Several State Department officials have contended that Shokin was not prosecuting corruption cases, and that, separate and apart from Burisma, U.S. officials supported his ouster.
Johnson told Fox News that Senate investigators need more information.
“There is a document, supposedly contemporaneous, that said that the contact by Blue Star to the prosecutor general’s office was all about apologizing for the misinformation campaign conducted against Shokin,” Johnson said, referring to a public relations effort to spread misinformation about the top prosecutor to the United States government.
Johnson also said he didn’t see why anyone would object to obtaining relevant records.
“I’ve said repeatedly, if there’s wrongdoing, the American people need to understand that,” Johnson said. “If there is no wrongdoing, or if it’s not significant, the American people need to understand that.”
Johsnon said his committee is trying to piece together a timeline, through documents, to address unanswered questions.
Speaking to an audience of foreign policy experts in early 2018, Biden recounted how, during a trip to Ukraine as vice president in March 2016, he threatened to withhold the $1 billion in U.S. aid if Ukraine’s government did not fire Shokin.
Biden told the gathering on Jan. 23, 2018:
I said, ‘You’re not getting the billion. I’m going to be leaving here in … ,’ I think it was about six hours. I looked at them and said: ‘I’m leaving in six hours. If the prosecutor is not fired, you’re not getting the money.’ Well, son of a b—-, he got fired. And they put in place someone who was solid at the time.

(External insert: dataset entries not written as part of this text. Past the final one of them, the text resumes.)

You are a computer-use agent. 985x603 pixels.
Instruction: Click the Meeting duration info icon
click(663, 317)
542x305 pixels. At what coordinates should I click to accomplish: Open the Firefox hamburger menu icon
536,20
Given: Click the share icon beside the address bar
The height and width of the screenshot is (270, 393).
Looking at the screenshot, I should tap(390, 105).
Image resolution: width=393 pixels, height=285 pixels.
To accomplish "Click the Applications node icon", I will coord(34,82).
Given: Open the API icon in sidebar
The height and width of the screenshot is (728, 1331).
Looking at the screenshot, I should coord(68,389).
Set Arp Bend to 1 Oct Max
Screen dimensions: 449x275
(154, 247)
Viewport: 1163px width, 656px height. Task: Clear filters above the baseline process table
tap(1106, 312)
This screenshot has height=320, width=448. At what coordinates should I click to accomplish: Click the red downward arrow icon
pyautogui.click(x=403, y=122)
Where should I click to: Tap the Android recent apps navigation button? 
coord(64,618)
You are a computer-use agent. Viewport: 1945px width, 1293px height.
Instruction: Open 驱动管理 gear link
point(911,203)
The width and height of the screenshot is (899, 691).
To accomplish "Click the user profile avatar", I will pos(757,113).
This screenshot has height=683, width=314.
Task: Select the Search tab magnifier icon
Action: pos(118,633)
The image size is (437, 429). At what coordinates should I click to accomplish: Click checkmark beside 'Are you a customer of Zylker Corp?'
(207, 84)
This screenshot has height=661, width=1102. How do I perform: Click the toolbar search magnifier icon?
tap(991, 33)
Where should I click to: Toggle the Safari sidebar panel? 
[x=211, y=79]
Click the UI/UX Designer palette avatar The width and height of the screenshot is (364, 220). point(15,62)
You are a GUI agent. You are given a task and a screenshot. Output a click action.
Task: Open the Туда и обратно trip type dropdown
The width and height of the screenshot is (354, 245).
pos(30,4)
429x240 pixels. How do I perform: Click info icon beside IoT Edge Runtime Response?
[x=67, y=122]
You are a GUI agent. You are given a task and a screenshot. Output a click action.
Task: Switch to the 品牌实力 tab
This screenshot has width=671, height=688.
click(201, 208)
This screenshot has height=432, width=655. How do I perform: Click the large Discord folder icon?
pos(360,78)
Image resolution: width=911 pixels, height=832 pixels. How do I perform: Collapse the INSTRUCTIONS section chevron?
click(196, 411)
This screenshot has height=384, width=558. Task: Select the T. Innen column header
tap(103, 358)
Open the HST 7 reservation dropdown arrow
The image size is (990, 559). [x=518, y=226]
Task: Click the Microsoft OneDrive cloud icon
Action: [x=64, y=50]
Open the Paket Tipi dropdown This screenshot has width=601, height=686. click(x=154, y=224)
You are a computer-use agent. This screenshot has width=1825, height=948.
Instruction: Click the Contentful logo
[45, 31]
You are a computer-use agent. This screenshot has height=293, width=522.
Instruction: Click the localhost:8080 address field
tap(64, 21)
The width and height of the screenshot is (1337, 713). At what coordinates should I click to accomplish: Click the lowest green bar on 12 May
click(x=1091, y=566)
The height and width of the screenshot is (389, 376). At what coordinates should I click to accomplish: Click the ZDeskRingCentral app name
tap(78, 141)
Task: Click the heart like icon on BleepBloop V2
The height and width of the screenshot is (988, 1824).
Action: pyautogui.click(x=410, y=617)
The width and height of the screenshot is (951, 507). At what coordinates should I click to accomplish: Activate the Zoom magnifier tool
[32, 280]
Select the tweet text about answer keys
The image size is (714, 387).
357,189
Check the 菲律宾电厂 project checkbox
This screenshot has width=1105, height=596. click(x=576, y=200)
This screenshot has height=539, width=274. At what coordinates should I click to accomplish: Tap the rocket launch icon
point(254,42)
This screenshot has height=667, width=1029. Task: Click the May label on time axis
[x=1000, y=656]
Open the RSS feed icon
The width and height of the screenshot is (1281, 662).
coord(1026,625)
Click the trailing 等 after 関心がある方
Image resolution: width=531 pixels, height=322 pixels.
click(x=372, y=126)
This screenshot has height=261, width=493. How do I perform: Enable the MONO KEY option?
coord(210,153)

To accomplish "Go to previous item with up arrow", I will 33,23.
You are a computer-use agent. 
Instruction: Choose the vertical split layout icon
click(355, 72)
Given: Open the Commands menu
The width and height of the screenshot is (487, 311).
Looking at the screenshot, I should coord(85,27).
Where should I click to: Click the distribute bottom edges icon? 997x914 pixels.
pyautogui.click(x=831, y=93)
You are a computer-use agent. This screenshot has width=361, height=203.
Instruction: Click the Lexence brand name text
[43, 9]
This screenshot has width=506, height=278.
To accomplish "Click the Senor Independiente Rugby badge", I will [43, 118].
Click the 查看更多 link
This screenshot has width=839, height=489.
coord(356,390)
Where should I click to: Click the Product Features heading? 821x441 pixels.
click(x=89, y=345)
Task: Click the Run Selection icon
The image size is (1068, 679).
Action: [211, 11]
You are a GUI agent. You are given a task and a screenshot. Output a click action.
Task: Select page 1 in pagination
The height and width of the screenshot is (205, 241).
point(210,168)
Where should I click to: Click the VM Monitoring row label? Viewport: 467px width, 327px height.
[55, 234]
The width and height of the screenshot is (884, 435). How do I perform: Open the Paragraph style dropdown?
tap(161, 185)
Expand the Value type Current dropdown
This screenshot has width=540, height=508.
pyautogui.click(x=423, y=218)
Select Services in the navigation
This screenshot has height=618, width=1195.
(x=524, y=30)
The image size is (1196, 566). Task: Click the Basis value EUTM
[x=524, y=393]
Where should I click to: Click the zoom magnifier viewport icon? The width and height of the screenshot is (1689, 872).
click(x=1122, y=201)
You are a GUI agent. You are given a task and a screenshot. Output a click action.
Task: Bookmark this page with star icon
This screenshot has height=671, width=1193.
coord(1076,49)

The Democrat-controlled House impeached President Donald Trump on Dec. 18 for mentioning the Bidens and their potential conflicts in a July 25 phone call with recently elected Ukrainian President Volodymyr Zelenskyy.
On Feb. 5, the Republican-controlled Senate acquitted Trump of charges of abuse of power and obstruction of Congress.
The Senate committee’s subpoena of Telizhenko would be for documents rather than testimony. The subpoena almost would be a formality, as Telizhenko has said he is willing to cooperate with Senate investigators.
However, Telizhenko can’t legally violate a nondisclosure agreement with Blue Star unless he is subpoenaed.
Telizhenko, who had been a low-level staffer at the Ukrainian Embassy in Washington, now works as a consultant in Kyiv, the capital of Ukraine, where Burisma also is headquartered.
Telizhenko reportedly accompanied Trump personal lawyer Rudy Giuliani when the former New York mayor traveled to Ukraine last year to look into possible Ukrainian meddling in the U.S. presidential campaign in 2016.
Telizhenko reportedly has said that Oksana Shulyar, a top aide to Ukraine’s former ambassador to the U.S., Valeriy Chaly, suggested Telizhenko should assist in Ukrainian efforts to meddle in the 2016 election in opposition to Trump’s candidacy.